§ **EXCERPT**:
= = = = =

As I said above, I believe this deserves separate legislation. In addition, the cases listed in the document contain so little detail its impossible to evaluate them. Law enforcement was hindered but still secured convictions. No mention is made of the type or strength of the cryptography involved. At the very least, police should be required to inform the subjects of interception orders after the investigation is closed. Particularly if people are using the same signature and confidentiality keys for a substantial legnth of time (something which I personally would avoid, just as one is normally advised to change passwords every month or two), it is not right for them not to be aware that their security has been compromised.

= = = = =

§ **CHALLENGES**:
- a) In the passage on police interception of encrypted communications, what does the writer say police should at the very least be required to do?
- b) For each statement, decide whether it agrees with the passage on police interception of encrypted communications, and quote the deciding words: (i) the listed cases give enough detail to evaluate them; (ii) law enforcement still secured convictions despite being hindered; (iii) the document states the type and strength of the cryptography involved.
- c) Carry on the passage on police interception of encrypted communications past its final sentence.

§ **RECORDS**:
= = = = =

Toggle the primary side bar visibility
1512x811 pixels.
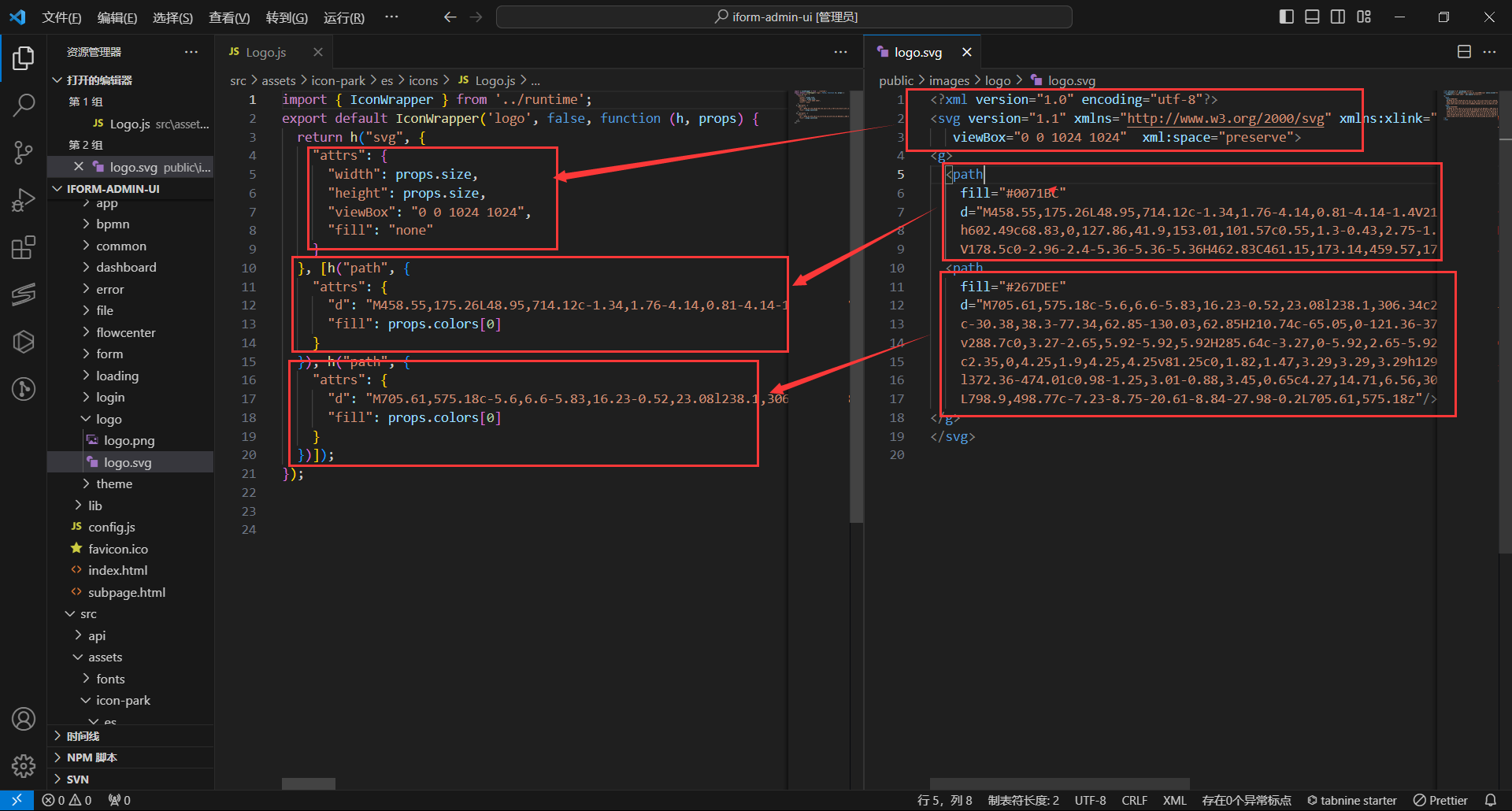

= = = = =

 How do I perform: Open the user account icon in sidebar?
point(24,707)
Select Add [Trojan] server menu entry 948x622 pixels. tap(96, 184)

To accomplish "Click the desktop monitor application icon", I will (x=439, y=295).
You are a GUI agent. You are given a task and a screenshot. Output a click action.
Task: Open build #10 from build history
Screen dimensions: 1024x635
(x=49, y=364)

= = = = =

§ **ANSWERS BY TASK**:
- a) Inform the subjects of interception orders after the investigation is closed.

- b)
(i) No: "contain so little detail"
(ii) Yes: "Law enforcement was hindered but still secured convictions."
(iii) No: "No mention is made of the type or strength of the cryptography involved."

- c)
I do not believe the new offence of "tipping off" is either desirable or enforceable, and I believe great care must be taken in considering what constitutes a "reasonable excuse" for failure to produce a cryptographic key or plain text, due to the unfamiliarity of the technology to many people.It also seems to me important to distinguish between the two different cases: the first, where the data itself is the crime (such as the mass distribution of copyrighted data, or the transmission of material that is itself illegal, such as child pornography), and the second, where the data is evidence of a crime (such as the communications between conspirators plotting a bank robbery). Encrypted data may play a big part in both cases, but especially in the second case many other techniques are available to police investigators, including traffic analysis and traditional policing, following up known contacts and suspects.

13. promotion of electronic commerce objectives via the licensing scheme

Public education on how to use the new services as they become available will be of key importance. I do not think it is appropriate for the government to promote law enforcement objectives by encouraging people to use licensed SPs.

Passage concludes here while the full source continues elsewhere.